(Saved data entries)
---+---

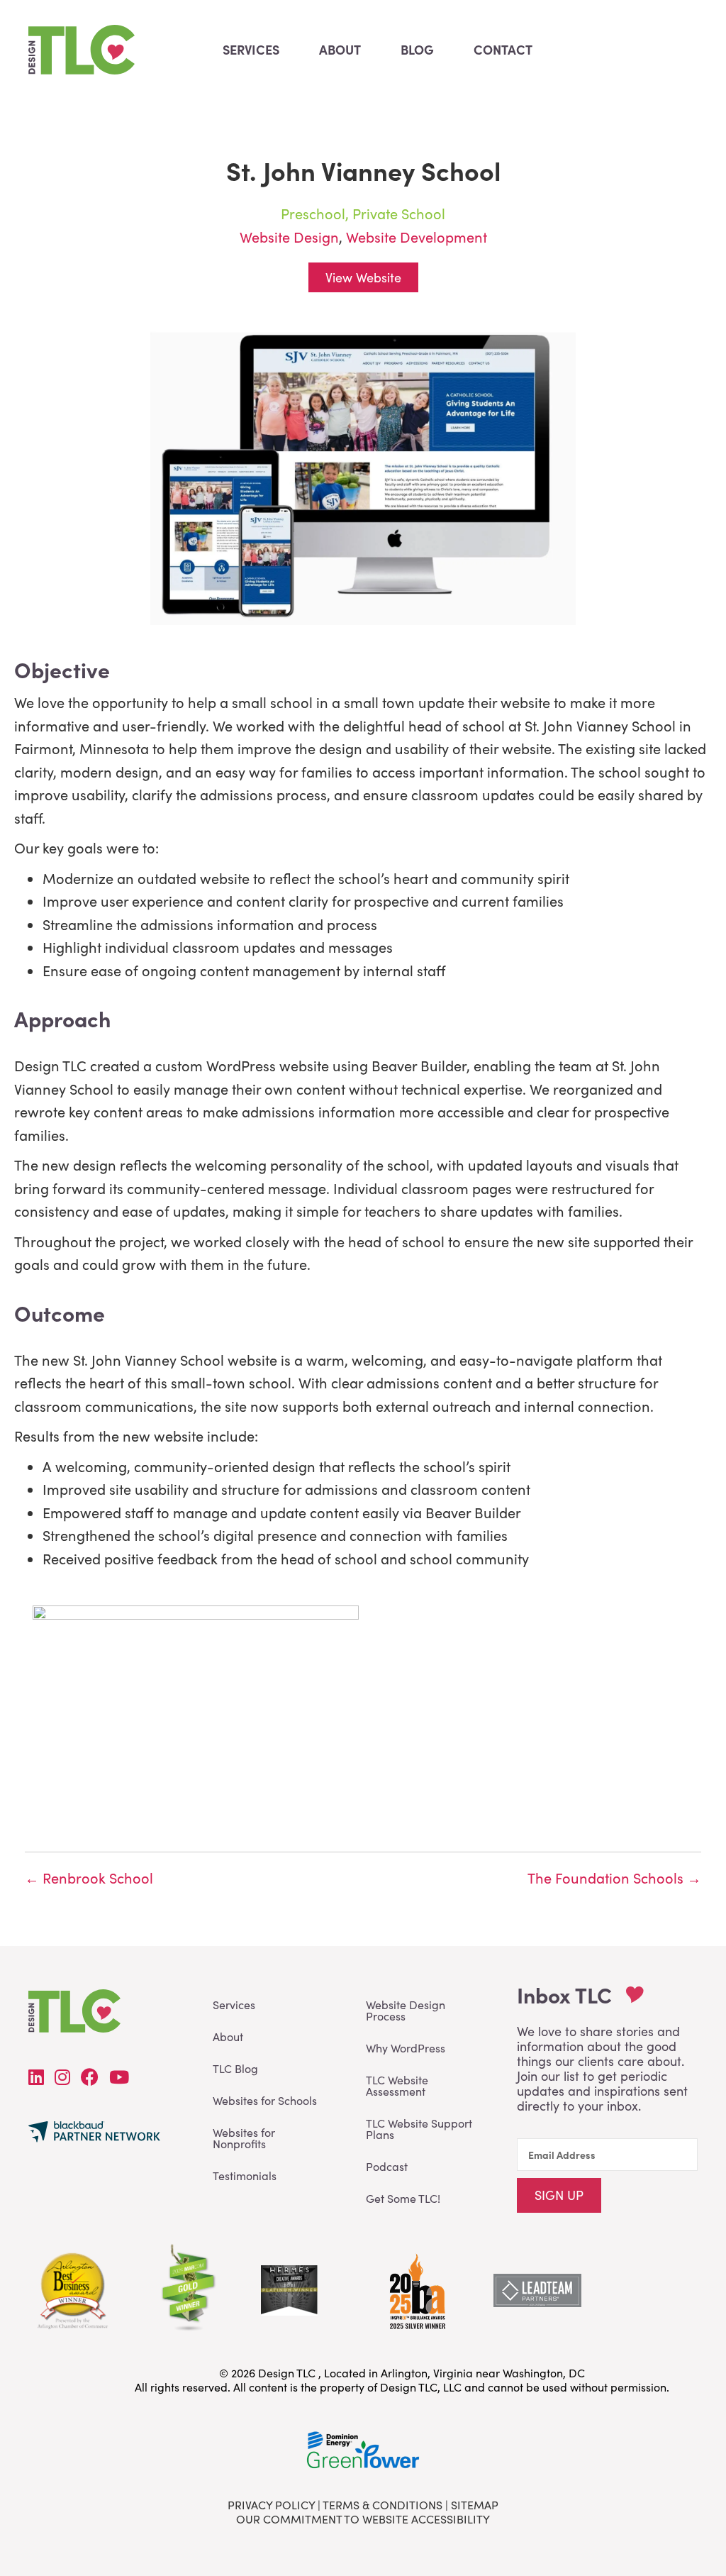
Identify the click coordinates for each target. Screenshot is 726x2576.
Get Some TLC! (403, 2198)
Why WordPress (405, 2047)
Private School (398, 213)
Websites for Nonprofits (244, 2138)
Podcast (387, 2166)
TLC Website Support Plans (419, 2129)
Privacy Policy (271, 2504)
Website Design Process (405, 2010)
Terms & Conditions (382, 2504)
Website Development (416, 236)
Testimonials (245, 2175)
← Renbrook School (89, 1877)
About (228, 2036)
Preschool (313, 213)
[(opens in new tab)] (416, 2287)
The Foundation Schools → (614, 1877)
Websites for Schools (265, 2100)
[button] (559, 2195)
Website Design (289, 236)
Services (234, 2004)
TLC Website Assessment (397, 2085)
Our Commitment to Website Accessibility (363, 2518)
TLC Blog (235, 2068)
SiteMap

---+---

-- EXERCISE GOAL --
Copy out all the records exactly as they read, and omit the pictures.

-- ANSWER TO THE EXERCISE --
Identify the click coordinates for each target. Screenshot is 726x2576.
Get Some TLC! (403, 2198)
Why WordPress (405, 2047)
Private School (398, 213)
Websites for Nonprofits (244, 2138)
Podcast (387, 2166)
TLC Website Support Plans (419, 2129)
Privacy Policy (271, 2504)
Website Design Process (405, 2010)
Terms & Conditions (382, 2504)
Website Development (416, 236)
Testimonials (245, 2175)
← Renbrook School (89, 1877)
About (228, 2036)
Preschool (313, 213)
[(opens in new tab)] (416, 2287)
The Foundation Schools → (614, 1877)
Websites for Schools (265, 2100)
[button] (559, 2195)
Website Design (289, 236)
Services (234, 2004)
TLC Website Assessment (397, 2085)
Our Commitment to Website Accessibility (363, 2518)
TLC Blog (235, 2068)
SiteMap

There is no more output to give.